In 2018, Vatanajyankur participated in the inaugural Bangkok Art Biennale and presented her work in Absurdity in Paradise at the Fridericianum Museum in Kassel, Germany. The following year, she held her largest museum exhibition to date, Foul Play, at the Albright-Knox Art Gallery in New York. In 2021, she took part in Collecting Entanglements and Embodied Histories at both Maiiam Contemporary Art Museum (Chiang Mai) and Hamburger Bahnhof (Berlin), where her work was also featured in the exhibition Balance.
She returned to the Bangkok Art Biennale in its third edition (2022) under the theme Chaos and Calm, while also presenting in Fun Feminism at Kunstmuseum Basel (Switzerland) and The Uncanny World at the Museum of Contemporary Art Busan (Korea). In 2023, Vatanajyankur was introduced by Nova Contemporary with a solo booth at the Discovery Section of Art Basel Hong Kong. In 2024, she presented works in The Spirits of Maritime Crossing, an official collateral exhibition of the Venice Biennale, and was selected for the 11th Asia Pacific Triennale (APT11) in Brisbane, Australia. Her upcoming projects include a major solo exhibition at the Yuz Museum, Shanghai, scheduled for early 2026.

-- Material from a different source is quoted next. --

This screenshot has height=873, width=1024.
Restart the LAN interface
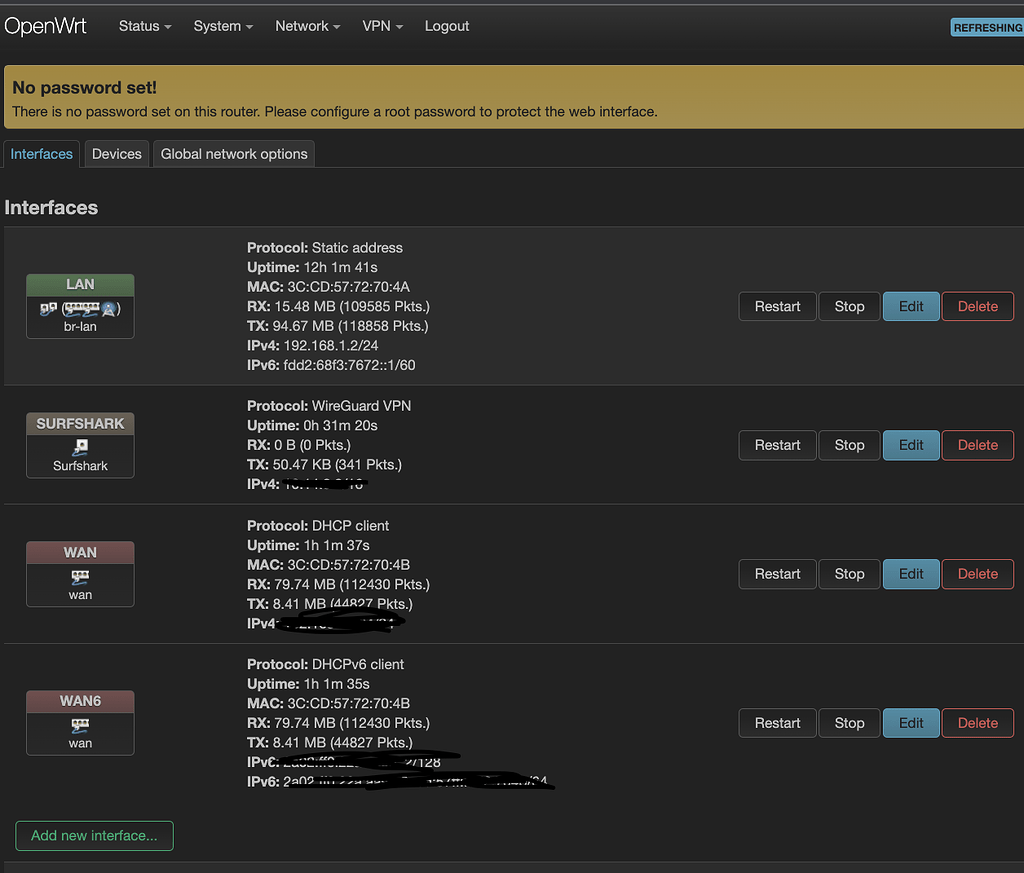click(777, 306)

Vatanajyankur has exhibited widely across Australia, Asia, the United States, and Europe. Her works are held in the National Collection of Thailand and in leading museum collections including the Queensland Gallery of Modern Art (QAGOMA), Singapore Art Museum, JUT Art Museum (Taiwan), M Woods Museum (China), Dunedin Public Art Gallery (New Zealand), Maiiam Contemporary Art Museum (Thailand), DIB Contemporary Art Museum (Thailand), and MOCA Museum of Contemporary Art (Thailand). Her practice is also represented in university collections and private collections across Asia, Europe, Australia, New Zealand, and the United States. She is currently represented by Nova Contemporary, Bangkok.